Set Up the Environment:

The following imports the reptile dataset, loads environment variables, and initializes a MongoDB client connected to the reptiles collection and a Voyage AI client.

import os
import pymongo
import voyageai
from dotenv import load_dotenv
from data import reptiles

load_dotenv()

client = pymongo.MongoClient(os.environ["MONGODB_URI"])
db = client["mydb"]
coll = db["reptiles"]

vo = voyageai.Client()

Generate Vector Embeddings:

The following extracts each reptile's description, embeds them all in a single voyage-4 call, attaches each resulting vector to its source document, and inserts all 12 records into the reptiles collection.

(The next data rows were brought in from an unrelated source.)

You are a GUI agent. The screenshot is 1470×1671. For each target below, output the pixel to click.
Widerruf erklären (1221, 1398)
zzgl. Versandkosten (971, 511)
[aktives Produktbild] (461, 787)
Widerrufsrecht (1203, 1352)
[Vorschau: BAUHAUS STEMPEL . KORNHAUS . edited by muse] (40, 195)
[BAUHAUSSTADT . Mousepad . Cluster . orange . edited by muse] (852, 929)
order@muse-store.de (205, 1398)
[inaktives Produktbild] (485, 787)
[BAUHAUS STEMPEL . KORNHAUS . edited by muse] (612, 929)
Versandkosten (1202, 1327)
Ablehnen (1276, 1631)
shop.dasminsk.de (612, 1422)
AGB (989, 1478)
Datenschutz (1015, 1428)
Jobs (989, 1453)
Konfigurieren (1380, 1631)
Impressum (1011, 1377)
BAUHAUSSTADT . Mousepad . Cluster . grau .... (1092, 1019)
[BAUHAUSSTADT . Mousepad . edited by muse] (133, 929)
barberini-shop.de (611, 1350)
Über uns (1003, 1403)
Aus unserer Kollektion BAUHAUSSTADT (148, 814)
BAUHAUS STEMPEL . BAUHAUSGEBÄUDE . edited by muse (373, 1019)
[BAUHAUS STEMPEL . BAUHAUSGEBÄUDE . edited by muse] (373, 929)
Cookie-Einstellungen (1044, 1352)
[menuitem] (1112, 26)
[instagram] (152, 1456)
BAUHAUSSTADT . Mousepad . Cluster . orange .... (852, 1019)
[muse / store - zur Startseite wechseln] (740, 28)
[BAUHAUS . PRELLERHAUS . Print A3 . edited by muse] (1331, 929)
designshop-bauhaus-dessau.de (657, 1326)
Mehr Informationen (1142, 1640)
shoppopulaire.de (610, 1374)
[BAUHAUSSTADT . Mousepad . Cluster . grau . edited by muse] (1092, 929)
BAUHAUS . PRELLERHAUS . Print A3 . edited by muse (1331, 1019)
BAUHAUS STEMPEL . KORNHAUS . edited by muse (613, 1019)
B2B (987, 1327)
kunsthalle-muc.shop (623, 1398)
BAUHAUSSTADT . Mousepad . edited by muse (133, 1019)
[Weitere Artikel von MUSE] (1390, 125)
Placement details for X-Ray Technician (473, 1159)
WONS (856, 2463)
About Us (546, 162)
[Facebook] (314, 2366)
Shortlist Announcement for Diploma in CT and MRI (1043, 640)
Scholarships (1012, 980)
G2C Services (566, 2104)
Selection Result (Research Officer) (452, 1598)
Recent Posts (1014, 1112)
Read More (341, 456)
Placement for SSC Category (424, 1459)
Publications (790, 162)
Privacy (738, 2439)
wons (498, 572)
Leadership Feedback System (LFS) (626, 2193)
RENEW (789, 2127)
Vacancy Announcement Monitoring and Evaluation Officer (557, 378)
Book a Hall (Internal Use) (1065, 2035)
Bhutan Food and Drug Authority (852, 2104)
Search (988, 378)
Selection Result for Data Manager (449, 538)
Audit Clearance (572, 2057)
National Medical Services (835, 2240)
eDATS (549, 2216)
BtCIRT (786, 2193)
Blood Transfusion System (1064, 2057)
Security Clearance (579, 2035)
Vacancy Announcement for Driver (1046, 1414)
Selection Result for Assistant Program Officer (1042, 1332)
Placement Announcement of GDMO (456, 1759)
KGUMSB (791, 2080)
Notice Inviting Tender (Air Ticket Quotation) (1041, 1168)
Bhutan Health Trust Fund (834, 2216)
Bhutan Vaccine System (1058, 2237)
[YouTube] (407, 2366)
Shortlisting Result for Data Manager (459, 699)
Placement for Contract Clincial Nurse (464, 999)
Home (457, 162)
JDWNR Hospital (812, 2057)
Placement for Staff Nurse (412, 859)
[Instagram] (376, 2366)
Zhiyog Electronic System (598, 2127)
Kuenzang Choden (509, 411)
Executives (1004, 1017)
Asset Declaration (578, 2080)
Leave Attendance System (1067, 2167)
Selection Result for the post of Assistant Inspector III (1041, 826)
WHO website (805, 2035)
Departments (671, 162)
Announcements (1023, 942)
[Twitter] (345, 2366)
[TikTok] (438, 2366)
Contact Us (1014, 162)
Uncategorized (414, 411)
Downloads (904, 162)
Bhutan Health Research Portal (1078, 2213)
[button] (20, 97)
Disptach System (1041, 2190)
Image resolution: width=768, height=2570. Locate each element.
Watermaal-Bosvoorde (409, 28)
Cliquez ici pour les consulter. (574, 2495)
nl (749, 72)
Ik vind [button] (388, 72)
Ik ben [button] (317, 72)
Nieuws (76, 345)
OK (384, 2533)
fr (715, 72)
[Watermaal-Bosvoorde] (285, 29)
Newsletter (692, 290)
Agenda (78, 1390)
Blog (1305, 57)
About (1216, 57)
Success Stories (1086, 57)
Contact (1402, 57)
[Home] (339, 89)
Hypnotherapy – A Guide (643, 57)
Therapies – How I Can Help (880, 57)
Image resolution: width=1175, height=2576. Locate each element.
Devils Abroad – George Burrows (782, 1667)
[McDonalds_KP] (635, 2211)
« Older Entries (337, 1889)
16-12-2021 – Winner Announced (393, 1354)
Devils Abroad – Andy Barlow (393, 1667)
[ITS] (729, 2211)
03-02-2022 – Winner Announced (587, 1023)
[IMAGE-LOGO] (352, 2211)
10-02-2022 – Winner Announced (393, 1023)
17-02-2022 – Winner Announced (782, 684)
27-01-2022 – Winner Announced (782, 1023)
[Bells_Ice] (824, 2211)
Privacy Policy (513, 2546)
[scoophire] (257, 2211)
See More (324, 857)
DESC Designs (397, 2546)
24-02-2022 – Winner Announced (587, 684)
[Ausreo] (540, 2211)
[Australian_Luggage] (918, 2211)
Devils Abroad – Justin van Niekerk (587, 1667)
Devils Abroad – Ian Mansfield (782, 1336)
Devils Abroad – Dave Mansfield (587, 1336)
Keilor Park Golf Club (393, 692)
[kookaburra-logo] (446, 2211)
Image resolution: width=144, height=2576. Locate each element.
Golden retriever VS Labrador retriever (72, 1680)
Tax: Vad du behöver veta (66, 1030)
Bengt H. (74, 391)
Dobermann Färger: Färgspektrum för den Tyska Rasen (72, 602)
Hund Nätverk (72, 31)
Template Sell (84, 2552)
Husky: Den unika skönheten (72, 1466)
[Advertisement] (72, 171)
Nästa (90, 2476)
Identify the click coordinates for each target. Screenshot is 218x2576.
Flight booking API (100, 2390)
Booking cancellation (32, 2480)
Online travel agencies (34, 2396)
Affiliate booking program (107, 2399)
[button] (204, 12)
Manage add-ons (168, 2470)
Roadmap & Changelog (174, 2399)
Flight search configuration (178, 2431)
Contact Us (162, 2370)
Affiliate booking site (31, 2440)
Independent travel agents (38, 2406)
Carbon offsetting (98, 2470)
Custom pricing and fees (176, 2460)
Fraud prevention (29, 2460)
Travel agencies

descriptions = [r["description"] for r in reptiles]
resp = vo.embed(
    descriptions,
    model="voyage-4",
    input_type="document",
)
embeddings = resp.embeddings

docs = []
for reptile, vec in zip(reptiles, embeddings):
    docs.append({
        **reptile,
        "embedding": vec
    })
coll.insert_many(docs)

Create a Vector Search Index with Automatic Quantization:

The following creates and registers a vector search index on the reptiles collection, configured for 1024-dimensional dot product search with binary quantization applied to the stored embeddings.

index_def = SearchIndexModel(
    name="vector_index_auto_binary",
    type="vectorSearch",
    definition={
        "fields": [
            {
                "type": "vector",
                "path": "embedding",
                "numDimensions": 1024,
                "similarity": "dotProduct",
                "quantization": "binary"  # automatic binary quantization
            }
        ]
    }
)

coll.create_search_index(index_def)

Ingest Precomputed Quantize Vectors

BSON Binary Imports:

The following imports Binary and BinaryVectorDtype from the bson library, which are used to encode vectors into BSON's native binary format for compact storage in MongoDB.

from bson.binary import Binary, BinaryVectorDtype

Generate Embeddings with Configurable Dtype:

The following defines a helper function that embeds each text individually using a specified Voyage AI model and dimension, with the output dtype controlling the numeric format of the returned vectors (e.g., float, int8, binary), and returns a list of all resulting embeddings.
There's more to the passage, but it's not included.